You may have to set up port forwarding, although i am not sure which port # AIM and iChat use for file transfers.


----------



## gollum84 (Feb 11, 2004)

I have a high speed cable connection and so I use a router in order to split the connection between the other computers in my house.  The router that I use is an SMC Barricade SMC7004VBR.  I went to the System Preferences and looked under the Sharing setting.  It says that the firewall is off.  But under the firewall start button, there is a list of ports and checkboxes.  I don't know anything about network settings or ports, so maybe you can help me.  One of the checkboxes is labeled "AOL IM (5190)" and it is unchecked.  Does this help any?  How do I do this port forwarding thing?


----------



## MBHockey (Feb 11, 2004)

gollum84 said:
			
		

> I have a high speed cable connection and so I use a router in order to split the connection between the other computers in my house.  The router that I use is an SMC Barricade SMC7004VBR.  I went to the System Preferences and looked under the Sharing setting.  It says that the firewall is off.  But under the firewall start button, there is a list of ports and checkboxes.  I don't know anything about network settings or ports, so maybe you can help me.  One of the checkboxes is labeled "AOL IM (5190)" and it is unchecked.  Does this help any?  How do I do this port forwarding thing?

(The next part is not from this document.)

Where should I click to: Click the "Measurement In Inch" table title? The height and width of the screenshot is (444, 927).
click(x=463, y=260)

Ok, so you are behind a (hardware) firewall because of the router.  You need to set up port forwarding because more than likely your the aim file transfer port (it might be 5190, i know that is the Oscar log-in port but not so sure about file sharing) is being blocked by your router.

Assuming you are running Panther (not too sure how much this would differ, at all, for previous versions of OS X)

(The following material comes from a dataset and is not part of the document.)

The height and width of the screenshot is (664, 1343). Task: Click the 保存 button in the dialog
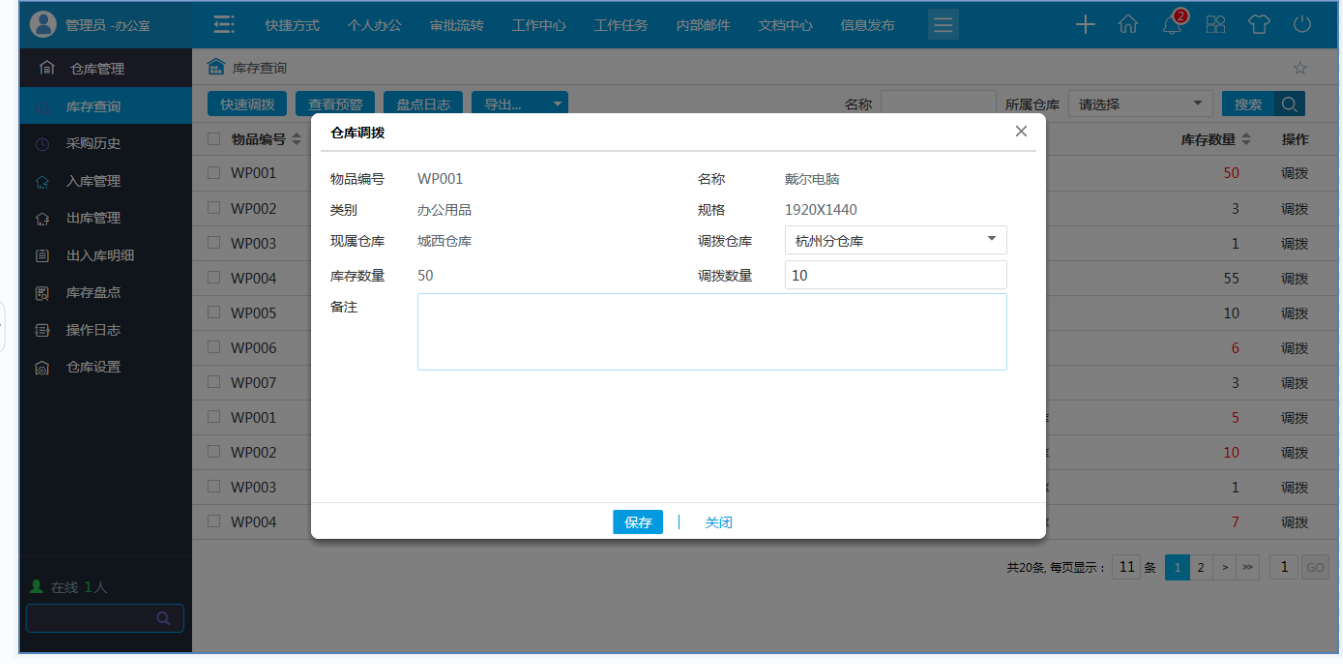click(637, 521)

Port fowarding needs to be configured by your router.  most routers have web-based interfaces for configuration, so i'd try to find which page is the configuration page (just go to your System Preferences --> Network --> TCP/IP --> the address of your router will appear in the Router box in this tab.

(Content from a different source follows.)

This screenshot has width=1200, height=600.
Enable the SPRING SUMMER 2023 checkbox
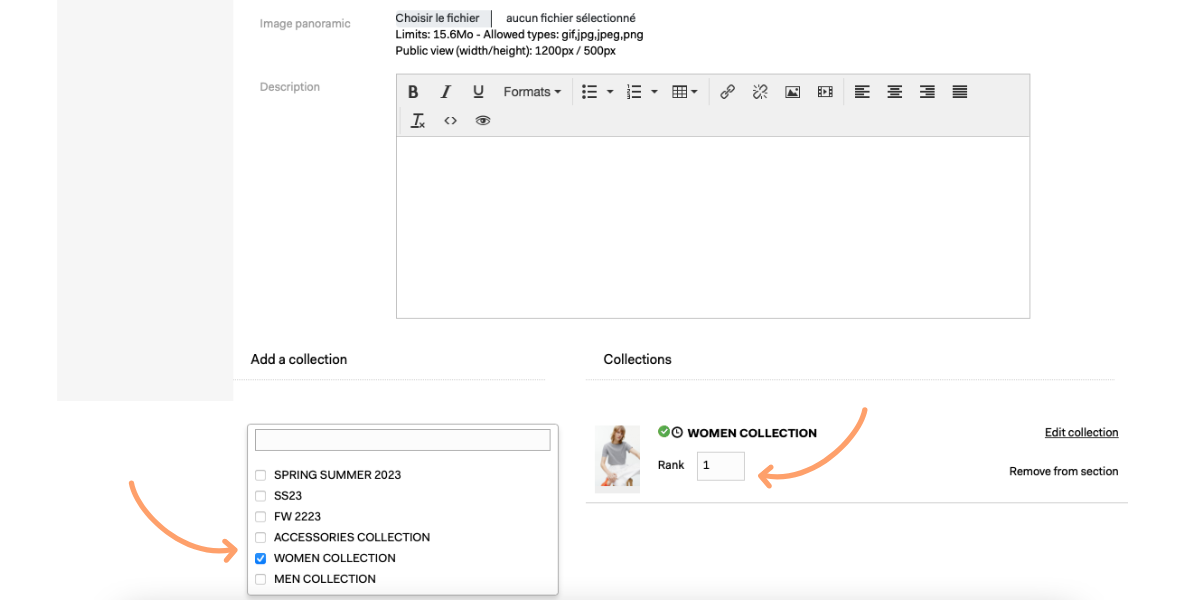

once you type that router address into your browser and successfully get to the configuration page, look for something about port forwarding and you should make it should be of this format:

If your public IP address (www.whatismyip.com) is 45.54.116.210 and your local IP address (available from network preferences --> tcp/ip tab 2nd box down) is 192.168.0.1 and the port to forward is 5190 then it should look like this

45.54.116.210:5190 --> 192.168.0.1:5190

I doubt the router will have this format, but i think you understand what i am getting at here. (remember, i am not sure if 5190 is the file transfer port for iChat but you should try it)

There also might be an easy-configuration for this.  On my netgear router i can select AIM from a drop down box of what looks like "popular ports that are forwarded" although i don't have this problem because my computer is the default DMZ server on my network.


----------



## bobw (Feb 12, 2004)

Ports to open for iChatAV;

http://docs.info.apple.com/article.html?artnum=93208


----------



## MBHockey (Feb 12, 2004)

bobw said:
			
		

> Ports to open for iChatAV;
> 
> http://docs.info.apple.com/article.html?artnum=93208



bobw is so money


----------



## gollum84 (Feb 12, 2004)

Thanks for the info.  I can finally send stuff to my friends now.


----------